Inverse ATR experiment - profit factor distribution

Performance collapsed. The inverse type produced a mean profit factor of 1.0354, the weakest of anything tested. When only the high-volatility periods remain intact as training signal, the model learns nothing useful.

The implication is that the generalisable signal in the training data is concentrated in the ordinary, mild-regime market state. The extreme events — the periods that practitioners tend to focus on most — appear to be actively harmful for generalisation. The model overfits to patterns specific to those periods that don’t carry forward.
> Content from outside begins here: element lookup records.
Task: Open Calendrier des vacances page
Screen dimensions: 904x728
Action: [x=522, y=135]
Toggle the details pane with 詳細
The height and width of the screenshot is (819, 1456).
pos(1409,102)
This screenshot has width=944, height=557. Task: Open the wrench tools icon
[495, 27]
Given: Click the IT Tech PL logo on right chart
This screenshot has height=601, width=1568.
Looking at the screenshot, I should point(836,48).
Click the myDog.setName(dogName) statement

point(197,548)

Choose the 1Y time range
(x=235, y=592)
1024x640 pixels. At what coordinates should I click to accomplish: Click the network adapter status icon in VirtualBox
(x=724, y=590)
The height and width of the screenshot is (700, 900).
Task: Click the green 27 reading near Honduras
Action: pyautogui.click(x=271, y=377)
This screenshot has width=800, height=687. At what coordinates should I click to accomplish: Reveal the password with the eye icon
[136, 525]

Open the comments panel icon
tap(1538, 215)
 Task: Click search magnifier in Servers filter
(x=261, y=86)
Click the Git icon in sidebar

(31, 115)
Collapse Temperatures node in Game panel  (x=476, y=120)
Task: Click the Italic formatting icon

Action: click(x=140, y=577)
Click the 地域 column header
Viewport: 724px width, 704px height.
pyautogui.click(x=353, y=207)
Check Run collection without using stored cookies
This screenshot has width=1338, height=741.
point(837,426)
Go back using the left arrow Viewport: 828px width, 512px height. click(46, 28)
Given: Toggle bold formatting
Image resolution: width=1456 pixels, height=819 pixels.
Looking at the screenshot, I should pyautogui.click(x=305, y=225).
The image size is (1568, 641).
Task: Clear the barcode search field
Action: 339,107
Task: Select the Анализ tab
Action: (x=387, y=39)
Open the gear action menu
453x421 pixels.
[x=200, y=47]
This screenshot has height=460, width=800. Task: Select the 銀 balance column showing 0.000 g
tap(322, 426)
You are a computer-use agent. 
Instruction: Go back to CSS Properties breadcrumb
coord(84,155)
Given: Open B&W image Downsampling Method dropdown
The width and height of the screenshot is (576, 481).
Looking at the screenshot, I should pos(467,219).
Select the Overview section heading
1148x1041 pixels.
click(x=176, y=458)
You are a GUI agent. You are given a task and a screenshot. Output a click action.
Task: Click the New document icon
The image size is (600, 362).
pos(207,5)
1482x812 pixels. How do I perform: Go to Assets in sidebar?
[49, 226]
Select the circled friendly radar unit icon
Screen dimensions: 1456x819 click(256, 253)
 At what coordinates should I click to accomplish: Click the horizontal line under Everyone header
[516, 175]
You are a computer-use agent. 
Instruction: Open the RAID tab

As a speculative extension of this: the conventional overbought/oversold thresholds in technical analysis (RSI at 70/30 and similar) might mark regions of elevated noise more than elevated signal. The price behaviour leading up to those extremes could carry more predictive content than the extremes themselves. That’s not something a single experiment on one asset can establish, but it’s a hypothesis the data is consistent with.


Limitations

A few things worth flagging:

  • The study uses a single asset (BTC-USDT) and a single model class (XGBoost). Whether the ATR result generalises to other assets or model architectures is untested.
  • Equal bar coverage across regime types doesn’t mean equal structural impact. ATR’s very long runs produce much larger price path deviations than the short fragmented runs of RSI, KAMA, or Force Index. It’s not possible to fully disentangle whether the ATR outperformance comes from targeting the right regime or simply from applying more structural disruption per run.
  • Coverage calibration was applied before the 4-bar minimum filter, leaving effective bar counts lower than intended and uneven across types.
  • No transaction costs were modelled. The profit factor improvements are observed in a frictionless simulation.

Reflection

The most valuable thing this project produced wasn’t the ATR result — it was the inverse ATR experiment and the conclusion that followed from it. A result that contradicts the original hypothesis ends up being more informative than one that confirms it, provided you take it seriously.

The structural similarity metric being effectively useless as a directional measure was also a useful thing to realise, even if it came later than it should have. It clarified what the permutation framework is actually doing and reframed the interpretation of everything else.

The experiment framework — 5,000 independent runs per type producing a distribution of outcomes — is reusable. The questions it leaves open are hopefully as much a contribution as the answers it provides.

The full dissertation is available on request. The code is structured across five Python modules and is reproducible from the raw OHLCV data file and fixed random seeds alone.